Directions: Each line in the records below, from the one that contains "Task: Share strategy via Twitter icon" to the one that contains "Given: Click the notifications bell icon", should be reproduced exactly, the first and last included.

Data for analysis:
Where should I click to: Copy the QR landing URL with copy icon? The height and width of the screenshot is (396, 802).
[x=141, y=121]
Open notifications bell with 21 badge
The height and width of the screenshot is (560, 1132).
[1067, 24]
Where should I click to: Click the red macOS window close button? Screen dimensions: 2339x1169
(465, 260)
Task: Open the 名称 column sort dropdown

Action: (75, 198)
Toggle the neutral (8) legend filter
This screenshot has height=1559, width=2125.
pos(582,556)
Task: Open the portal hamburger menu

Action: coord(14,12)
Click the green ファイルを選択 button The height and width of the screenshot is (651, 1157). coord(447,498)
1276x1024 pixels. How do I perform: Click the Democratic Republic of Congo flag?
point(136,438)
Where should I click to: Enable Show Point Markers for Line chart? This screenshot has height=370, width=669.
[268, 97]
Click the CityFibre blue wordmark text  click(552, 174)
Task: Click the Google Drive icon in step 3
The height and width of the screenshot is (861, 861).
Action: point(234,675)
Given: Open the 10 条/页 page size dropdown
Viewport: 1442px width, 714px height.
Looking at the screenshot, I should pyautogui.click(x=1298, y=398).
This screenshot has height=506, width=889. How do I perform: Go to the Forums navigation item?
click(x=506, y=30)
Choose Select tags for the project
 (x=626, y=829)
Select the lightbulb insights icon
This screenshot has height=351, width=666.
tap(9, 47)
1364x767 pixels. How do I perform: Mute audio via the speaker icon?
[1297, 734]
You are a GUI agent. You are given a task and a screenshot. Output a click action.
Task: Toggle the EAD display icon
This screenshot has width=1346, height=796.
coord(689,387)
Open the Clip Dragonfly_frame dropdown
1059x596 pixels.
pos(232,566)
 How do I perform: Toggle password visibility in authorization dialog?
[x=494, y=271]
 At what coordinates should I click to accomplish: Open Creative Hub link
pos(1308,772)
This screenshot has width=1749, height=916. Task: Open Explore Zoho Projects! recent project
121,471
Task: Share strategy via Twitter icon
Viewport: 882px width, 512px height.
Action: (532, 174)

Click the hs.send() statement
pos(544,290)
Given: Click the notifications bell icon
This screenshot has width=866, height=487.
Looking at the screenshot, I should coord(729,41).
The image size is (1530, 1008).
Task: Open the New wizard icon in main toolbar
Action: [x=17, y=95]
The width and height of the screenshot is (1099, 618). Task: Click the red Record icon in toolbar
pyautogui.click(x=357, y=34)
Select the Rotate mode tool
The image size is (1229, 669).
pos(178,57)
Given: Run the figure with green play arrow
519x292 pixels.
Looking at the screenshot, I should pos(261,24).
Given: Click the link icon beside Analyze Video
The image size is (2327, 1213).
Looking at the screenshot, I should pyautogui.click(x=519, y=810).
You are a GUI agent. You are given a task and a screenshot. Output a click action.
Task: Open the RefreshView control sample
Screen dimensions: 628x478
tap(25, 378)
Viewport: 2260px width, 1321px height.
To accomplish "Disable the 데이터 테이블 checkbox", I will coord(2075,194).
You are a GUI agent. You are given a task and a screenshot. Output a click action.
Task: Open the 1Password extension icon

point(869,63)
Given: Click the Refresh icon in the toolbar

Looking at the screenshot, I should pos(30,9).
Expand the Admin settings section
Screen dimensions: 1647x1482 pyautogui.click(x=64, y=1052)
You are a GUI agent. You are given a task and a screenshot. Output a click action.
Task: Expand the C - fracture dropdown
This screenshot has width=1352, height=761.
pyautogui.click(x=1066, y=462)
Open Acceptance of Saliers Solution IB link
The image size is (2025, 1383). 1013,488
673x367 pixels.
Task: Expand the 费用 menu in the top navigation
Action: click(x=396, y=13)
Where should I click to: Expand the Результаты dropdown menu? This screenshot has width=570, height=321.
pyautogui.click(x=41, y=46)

Answer to the problem:
Task: Share strategy via Twitter icon
Viewport: 882px width, 512px height.
Action: (532, 174)

Click the hs.send() statement
pos(544,290)
Given: Click the notifications bell icon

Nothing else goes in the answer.